9. Les dispositions de l'article L. 600-5 du code de l'urbanisme permettent au juge de l'excès de pouvoir de procéder à l'annulation partielle d'une autorisation d'urbanisme dans le cas où l'illégalité affecte une partie identifiable du projet et peut être régularisée par un permis modificatif. L'application de ces dispositions n'est pas subordonnée à la condition que la partie du projet affectée par le vice soit matériellement détachable du reste du projet.

10. Le vice dont la requérante fait état concerne le non-respect de la règle de prospect définie par les dispositions de l'article UC 7 du plan d'occupation des sols du fait de la présence, sur la façade ouest du bâtiment, d'une gouttière. Ce vice affecte ainsi une partie identifiable du projet. Il y a donc lieu, sur le fondement des dispositions de l'article L.600-5 du code de l'urbanisme, d'annuler le permis de construire modificatif en tant qu'il autorise la pose d'une gouttière en méconnaissance de la règle de prospect définie par l'article UC 7 du plan d'occupation des sols au niveau de la façade ouest du bâtiment des époux G.

Sur les frais liés au litige :

11. Les dispositions de l'article L. 761-1 du code de justice administrative font obstacle à ce que soit mis à la charge de Mme A, qui n'est pas, dans la présente instance, la partie perdante, le versement des sommes que M. et Mme G ainsi que la commune de Blatzenheim demandent au titre des frais liés au litige.

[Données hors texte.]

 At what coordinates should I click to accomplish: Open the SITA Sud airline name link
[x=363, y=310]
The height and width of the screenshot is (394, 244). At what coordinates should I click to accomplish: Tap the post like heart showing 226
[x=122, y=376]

12. Dans les circonstances de l'espèce, il y a lieu, sur le fondement de ces mêmes dispositions, de mettre à la charge respective de M. et Mme G et de la commune de Blatzenheim le versement à Mme A de la somme de 1 000 euros chacun.

D E C I D E :

Article 1 : L'arrêté du 18 août 2020 en tant qu'il autorise la pose d'une gouttière en méconnaissance de l'article 7 UC du plan d'occupation des sols de la commune de Blatzenheim au niveau de la façade ouest du bâtiment des époux G et la décision du 9 décembre 2020 sont annulés.

Article 2 : La commune de Blatzenheim versera à Mme A la somme de 1 000 euros en application des dispositions de l'article L. 761-1 du code de justice administrative.

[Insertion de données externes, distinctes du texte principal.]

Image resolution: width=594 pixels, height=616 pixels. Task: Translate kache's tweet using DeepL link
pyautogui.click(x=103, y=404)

Article 3 : M. et Mme G verseront à Mme A la somme de 1 000 euros en application des dispositions de l'article L. 761-1 du code de justice administrative.

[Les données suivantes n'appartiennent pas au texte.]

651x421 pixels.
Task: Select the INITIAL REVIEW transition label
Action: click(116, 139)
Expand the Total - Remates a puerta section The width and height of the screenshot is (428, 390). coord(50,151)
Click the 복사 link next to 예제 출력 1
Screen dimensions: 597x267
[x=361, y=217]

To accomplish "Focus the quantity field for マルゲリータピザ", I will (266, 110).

Article 4 : Le présent jugement sera notifié à Mme B A, à M. E G, à Mme H G et à la commune de Baltzenheim.

Délibéré après l'audience du 7 décembre 2022, à laquelle siégeaient :

M. Richard, président,

Mme Kalt, première conseillère,

Mme Eymaron, conseillère.

Rendu public par mise à disposition au greffe le 12 janvier 2023.

La rapporteure,

A.-L. C

Le président,

M. D

La greffière,

J. BROSE

La République mande et ordonne au préfet du Haut-Rhin en ce qui le concerne ou à tous commissaires de justice à ce requis en ce qui concerne les voies de droit commun contre les parties privées, de pourvoir à l'exécution de la présente décision.